Resta solo da augurarsi che gli israeliani riescano a sbarazzarsi al più presto di un governo che li conduce in un vicolo cieco, la cui unica ragion d’essere sta nella guerra perpetua e nell’opposizione pregiudiziale a qualsiasi ipotesi di negoziato che porti alla formazione di uno Stato palestinese. L’attacco perpetrato a Damasco contro la sede diplomatica iraniana ha dell’inaudito: non si cerca di circoscrivere il conflitto ma anzi di allargarlo, con una sfida che mette apertamente in conto l’escalation. L’Iran ha fin qui evitato di essere coinvolto in quanto Stato, lasciando alle sue controfigure in quella regione – essenzialmente gli hezbollah libanesi – di colpire Israele con una potenza di fuoco in verità limitata. Ma il bombardamento di una sua sede diplomatica, l’uccisione di un generale e altri suoi militari, spinge, o si potrebbe dire costringe, l’Iran a una risposta. A cui però farebbe seguito la replica israeliana, con un ulteriore avvitamento nella spirale di violenza mimetica (vedi qui) che, fin dalle origini, ha accompagnato la storia dello Stato che ha per insegna la Stella di David.
A noi, che abbiamo guardato con rispetto alla prospettiva di quella che ci siamo sempre rifiutati di chiamare semplicemente “entità sionista”, il modo in cui – nel corso degli anni, dopo un processo di pacificazione che pareva avviato – si sia arrivati all’attuale grado di distruttività crea sconcerto. Non possiamo giustificare la guerra di sterminio a Gaza (con gli attacchi agli ospedali e l’eliminazione mirata persino del personale deputato all’intervento umanitario); e soprattutto non riusciamo a comprendere che cosa politicamente possa attendersi Israele da questo isolamento internazionale in cui si sta cacciando. L’Onu, le sue risoluzioni, non contano niente per il governo di estrema destra di Netanyahu; perfino la circostanza che l’eterno alleato, gli Stati Uniti, per una volta non abbia posto il veto a una deliberazione del Consiglio di sicurezza, non scalfisce in alcun modo le certezze israeliane.

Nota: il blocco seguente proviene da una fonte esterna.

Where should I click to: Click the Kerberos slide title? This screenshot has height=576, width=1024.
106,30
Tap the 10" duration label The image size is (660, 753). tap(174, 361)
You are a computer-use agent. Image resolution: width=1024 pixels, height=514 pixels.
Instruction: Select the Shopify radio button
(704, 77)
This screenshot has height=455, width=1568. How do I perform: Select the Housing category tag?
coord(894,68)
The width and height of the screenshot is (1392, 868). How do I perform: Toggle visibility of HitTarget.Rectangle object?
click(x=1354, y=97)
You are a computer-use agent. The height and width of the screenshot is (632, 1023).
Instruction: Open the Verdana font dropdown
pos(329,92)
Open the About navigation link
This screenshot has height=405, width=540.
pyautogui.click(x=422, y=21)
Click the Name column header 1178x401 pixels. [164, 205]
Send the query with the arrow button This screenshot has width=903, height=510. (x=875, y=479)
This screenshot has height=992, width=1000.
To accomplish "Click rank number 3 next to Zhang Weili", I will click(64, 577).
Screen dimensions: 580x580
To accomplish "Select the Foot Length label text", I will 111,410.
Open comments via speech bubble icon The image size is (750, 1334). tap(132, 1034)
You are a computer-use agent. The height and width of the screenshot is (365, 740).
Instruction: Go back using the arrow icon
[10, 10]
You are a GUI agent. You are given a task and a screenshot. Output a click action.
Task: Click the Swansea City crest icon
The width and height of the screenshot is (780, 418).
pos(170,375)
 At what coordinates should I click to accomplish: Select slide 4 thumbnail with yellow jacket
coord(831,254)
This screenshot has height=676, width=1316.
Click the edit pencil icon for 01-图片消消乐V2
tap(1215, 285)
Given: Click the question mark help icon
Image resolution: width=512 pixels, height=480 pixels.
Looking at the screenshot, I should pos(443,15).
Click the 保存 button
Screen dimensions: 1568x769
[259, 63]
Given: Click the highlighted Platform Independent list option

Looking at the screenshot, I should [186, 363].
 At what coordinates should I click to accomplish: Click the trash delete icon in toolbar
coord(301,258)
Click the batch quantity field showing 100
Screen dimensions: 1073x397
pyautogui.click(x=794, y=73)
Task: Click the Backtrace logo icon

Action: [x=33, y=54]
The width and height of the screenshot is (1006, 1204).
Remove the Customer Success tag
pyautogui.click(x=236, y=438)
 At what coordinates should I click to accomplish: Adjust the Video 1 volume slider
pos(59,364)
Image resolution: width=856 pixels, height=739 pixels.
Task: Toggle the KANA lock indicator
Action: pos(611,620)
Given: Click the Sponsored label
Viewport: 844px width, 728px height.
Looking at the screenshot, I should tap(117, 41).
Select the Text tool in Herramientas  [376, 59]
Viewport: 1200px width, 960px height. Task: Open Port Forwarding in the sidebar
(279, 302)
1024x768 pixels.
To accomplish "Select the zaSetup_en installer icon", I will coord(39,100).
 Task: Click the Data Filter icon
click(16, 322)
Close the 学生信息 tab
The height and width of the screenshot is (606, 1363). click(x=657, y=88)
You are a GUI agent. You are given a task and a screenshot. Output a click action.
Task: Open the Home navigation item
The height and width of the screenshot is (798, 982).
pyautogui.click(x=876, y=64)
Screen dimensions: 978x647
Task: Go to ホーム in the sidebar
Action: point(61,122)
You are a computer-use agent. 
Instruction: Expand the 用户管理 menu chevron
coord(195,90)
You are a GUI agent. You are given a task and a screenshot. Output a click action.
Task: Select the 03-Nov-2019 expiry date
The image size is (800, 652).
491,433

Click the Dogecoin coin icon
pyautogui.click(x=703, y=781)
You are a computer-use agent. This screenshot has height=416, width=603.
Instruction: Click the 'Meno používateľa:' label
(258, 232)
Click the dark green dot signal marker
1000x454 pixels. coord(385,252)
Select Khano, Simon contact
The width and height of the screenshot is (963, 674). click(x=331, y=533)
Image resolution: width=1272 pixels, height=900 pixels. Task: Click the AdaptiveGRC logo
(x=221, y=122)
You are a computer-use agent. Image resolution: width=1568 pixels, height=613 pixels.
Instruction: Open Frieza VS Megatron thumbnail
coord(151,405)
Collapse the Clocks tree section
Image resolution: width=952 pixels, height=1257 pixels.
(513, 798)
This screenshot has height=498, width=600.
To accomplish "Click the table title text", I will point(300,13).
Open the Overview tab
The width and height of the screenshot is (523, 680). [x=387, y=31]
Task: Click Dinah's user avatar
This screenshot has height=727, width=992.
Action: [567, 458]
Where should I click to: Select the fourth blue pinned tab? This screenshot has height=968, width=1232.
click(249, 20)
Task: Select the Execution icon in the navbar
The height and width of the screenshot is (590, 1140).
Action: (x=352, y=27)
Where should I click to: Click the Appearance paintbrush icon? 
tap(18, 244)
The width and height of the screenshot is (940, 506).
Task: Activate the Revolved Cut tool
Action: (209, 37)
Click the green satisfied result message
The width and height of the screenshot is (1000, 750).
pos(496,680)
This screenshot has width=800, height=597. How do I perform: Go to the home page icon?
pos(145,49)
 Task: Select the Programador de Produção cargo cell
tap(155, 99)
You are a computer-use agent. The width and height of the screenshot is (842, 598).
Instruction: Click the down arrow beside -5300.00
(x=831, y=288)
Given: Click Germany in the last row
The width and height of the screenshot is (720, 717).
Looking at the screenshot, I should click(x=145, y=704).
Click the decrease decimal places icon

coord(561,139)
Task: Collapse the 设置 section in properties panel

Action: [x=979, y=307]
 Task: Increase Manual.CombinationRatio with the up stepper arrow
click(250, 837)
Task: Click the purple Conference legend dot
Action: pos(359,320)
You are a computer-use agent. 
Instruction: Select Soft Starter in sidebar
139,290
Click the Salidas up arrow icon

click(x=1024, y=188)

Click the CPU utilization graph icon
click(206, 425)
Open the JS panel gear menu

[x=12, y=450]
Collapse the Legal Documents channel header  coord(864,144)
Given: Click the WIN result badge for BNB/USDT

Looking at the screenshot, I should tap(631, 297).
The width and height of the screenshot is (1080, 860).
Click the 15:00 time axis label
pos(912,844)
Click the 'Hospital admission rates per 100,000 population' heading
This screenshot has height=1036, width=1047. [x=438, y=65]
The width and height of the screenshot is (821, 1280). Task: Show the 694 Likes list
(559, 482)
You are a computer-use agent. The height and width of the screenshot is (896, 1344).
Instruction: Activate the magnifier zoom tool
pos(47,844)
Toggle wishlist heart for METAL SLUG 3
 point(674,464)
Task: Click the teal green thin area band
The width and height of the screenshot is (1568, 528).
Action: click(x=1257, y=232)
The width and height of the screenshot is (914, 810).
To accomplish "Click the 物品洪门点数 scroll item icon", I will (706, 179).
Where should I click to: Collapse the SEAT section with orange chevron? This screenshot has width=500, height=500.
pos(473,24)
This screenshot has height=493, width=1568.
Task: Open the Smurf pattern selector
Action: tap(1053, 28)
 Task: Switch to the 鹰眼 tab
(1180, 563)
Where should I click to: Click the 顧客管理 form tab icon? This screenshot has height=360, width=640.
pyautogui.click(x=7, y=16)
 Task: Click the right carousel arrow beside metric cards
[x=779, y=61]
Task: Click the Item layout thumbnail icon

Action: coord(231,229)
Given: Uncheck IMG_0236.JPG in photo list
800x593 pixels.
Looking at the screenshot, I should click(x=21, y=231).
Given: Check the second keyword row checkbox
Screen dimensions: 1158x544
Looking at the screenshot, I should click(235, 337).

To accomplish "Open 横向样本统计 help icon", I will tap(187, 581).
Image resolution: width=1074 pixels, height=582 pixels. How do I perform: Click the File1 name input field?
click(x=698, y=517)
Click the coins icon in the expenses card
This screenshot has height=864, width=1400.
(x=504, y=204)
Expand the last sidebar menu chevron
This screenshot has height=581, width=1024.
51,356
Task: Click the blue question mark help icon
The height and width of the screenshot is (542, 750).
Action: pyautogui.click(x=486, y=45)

Eppure lo Stato ebraico dovrebbe essere consapevole che non è con la forza che un giorno l’obiettivo di una vita sottratta all’incubo della incessante violenza reciproca potrà essere raggiunto, ma con il consenso in primis della comunità internazionale. A questo punto, non solo i rapporti con l’Iran sembrano avviati verso l’escalation bellica, ma perfino le relazioni con gli Stati arabi, che pure avevano lasciato al suo destino la causa palestinese, finiranno con l’essere compromesse. Per quanti palestinesi si riescano a cacciare, infatti, più o meno altrettanti finiranno nei Paesi limitrofi (in Giordania, in Egitto) portando di nuovo in primo piano la questione palestinese. In fondo è su questo che Hamas aveva scommesso con l’attacco del 7 ottobre. E dal suo punto di vista l’operazione appare del tutto riuscita, nonostante il contenuto non soltanto feroce nei confronti degli israeliani, ma anche sacrificale nei riguardi della stessa popolazione di Gaza, presa nell’alternativa impossibile tra la fuga e la morte. Come Hamas – su cui, un tempo, gli israeliani avevano addirittura puntato per via della divisione che seminavano nel campo palestinese – rifiuta un negoziato che riconosca l’esistenza dello Stato israeliano, così Israele non riconosce la soluzione “due popoli due Stati”. E allora? Dal misconoscimento reciproco deriva appunto la guerra perpetua.
Non è questa, tuttavia, la “stella della redenzione” che i sionisti del passato (quelli dell’epoca dei nazionalismi trionfanti un po’ dappertutto) si aspettavano che brillasse sul loro “ritorno” nella “terra promessa”. In un certo senso, lo stato di guerra permanente è la più cruda confutazione della sovrapposizione tra religione e politica intorno a cui si è formato il movimento sionista. Soltanto uno Stato post-sionista potrebbe oggi liberarsi da questa dannazione.